The abruptness of nuclear weapons

Nuclear weapons seem like the marquee example of rapid technological change after crossing a critical threshold.

Looking at the numbers, it seems to me like:

  • During WWII, and probably for several years after the war, the cost /​ TNT equivalent for manufacturing nuclear weapons was comparable to the cost of conventional explosives, (AI impacts estimates a manufacturing cost of $25M/​each)

  • Amortizing out the cost of the Manhattan project, dropping all nuclear weapons produced in WWII would be cost-competitive with traditional firebombing (which this thesis estimates at 5k GBP (=$10k?) /​ death, vs. ~100k deaths per nuclear weapon) and by 1950, when stockpiles had gown to >100 weapons, was an order of magnitude cheaper. (Nuclear weapons are much easier to deliver, and at that point the development cost was comparable to manufacturing cost).

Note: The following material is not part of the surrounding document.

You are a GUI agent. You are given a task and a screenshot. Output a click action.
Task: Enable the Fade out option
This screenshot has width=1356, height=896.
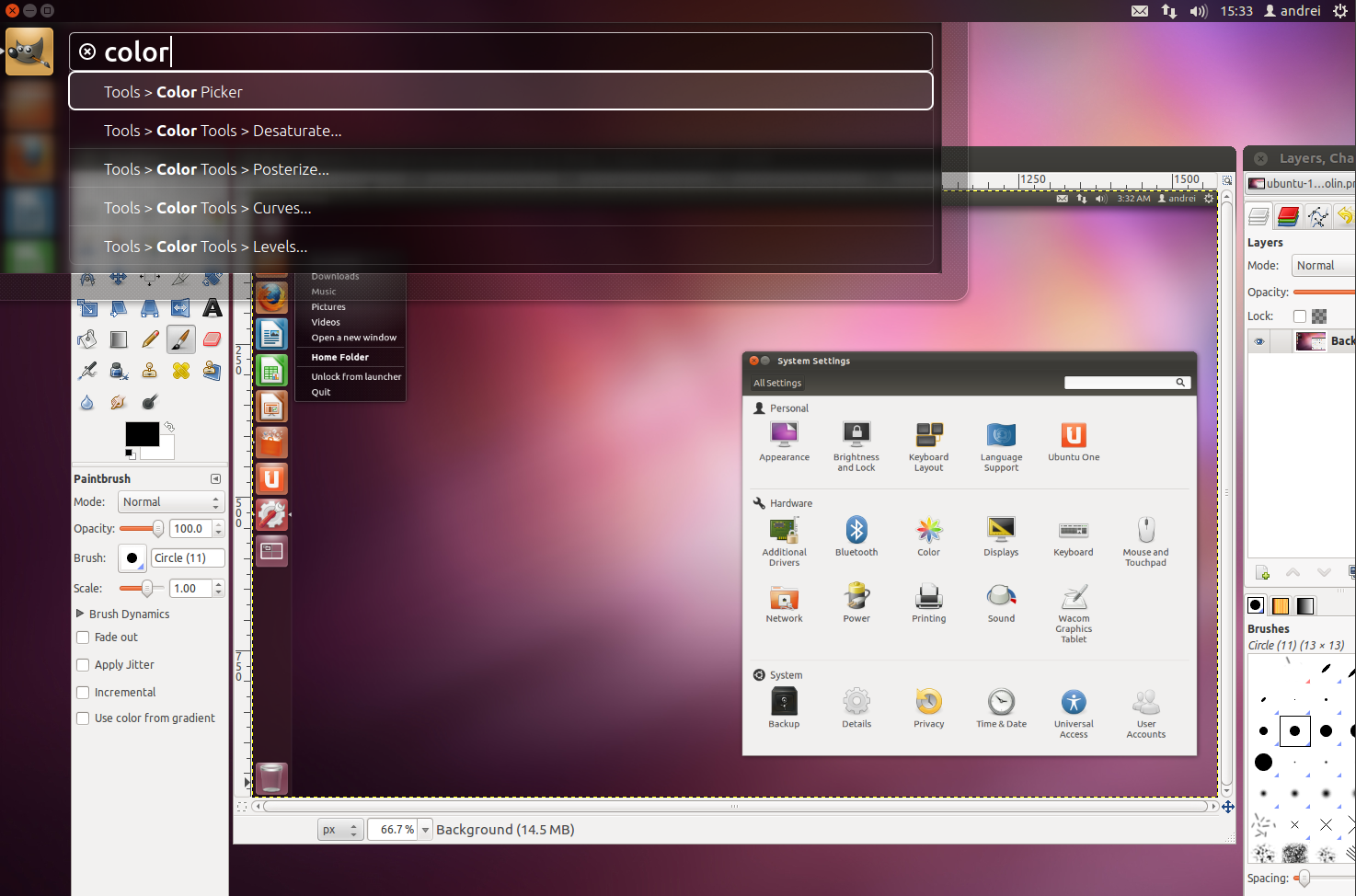tap(83, 637)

Separately, it seems like a 4 year lead in nuclear weapons would represent a decisive strategic advantage, which is much shorter than any other technology. My best guess is that a 2 year lead wouldn’t do it, but I’d love to hear an assessment of the situation from someone who understands the relevant history/​technology better than I do.

So my understanding is: it takes about 4 years to make nuclear weapons and another 4 years for them to substantially overtake conventional explosives (against a 20 year doubling time for the broader economy). Having a 4 year lead corresponds to a decisive strategic advantage.

Does that understanding seem roughly right? What’s most wrong or suspect? I don’t expect want to do a detailed investigation since this is pretty tangential to my interests, but the example is in the back of my mind slightly influencing my views about AI, and so I’d like it to be roughly accurate or tagged as inaccurate. Likely errors: (a) you can get a decisive strategic advantage with a smaller lead, (b) cost-effectiveness improved more rapidly after the war than I’m imagining, or (c) those numbers are totally wrong for one reason or another.

I think the arguments for a nuclear discontinuity are really strong, much stronger than any other technology. Physics fundamentally has a discrete list of kinds of potential energy, which have different characteristic densities, with a huge gap between chemical and nuclear energy densities. And the dynamics of war are quite sensitive to energy density (nuclear power doesn’t seem to have been a major discontinuity). And the dynamics of nuclear chain reactions predictably make it hard for nuclear weapons to be “worse” in any way other than being more expensive (you can’t really make them cheaper by making them weaker or less reliable). So the continuous progress narrative isn’t making a strong prediction about this case.

(Of course, progress in nuclear weapons involves large-scale manufacturing. Today the economy grows at roughly the same rate as in 1945, but information technology can change much more rapidly.)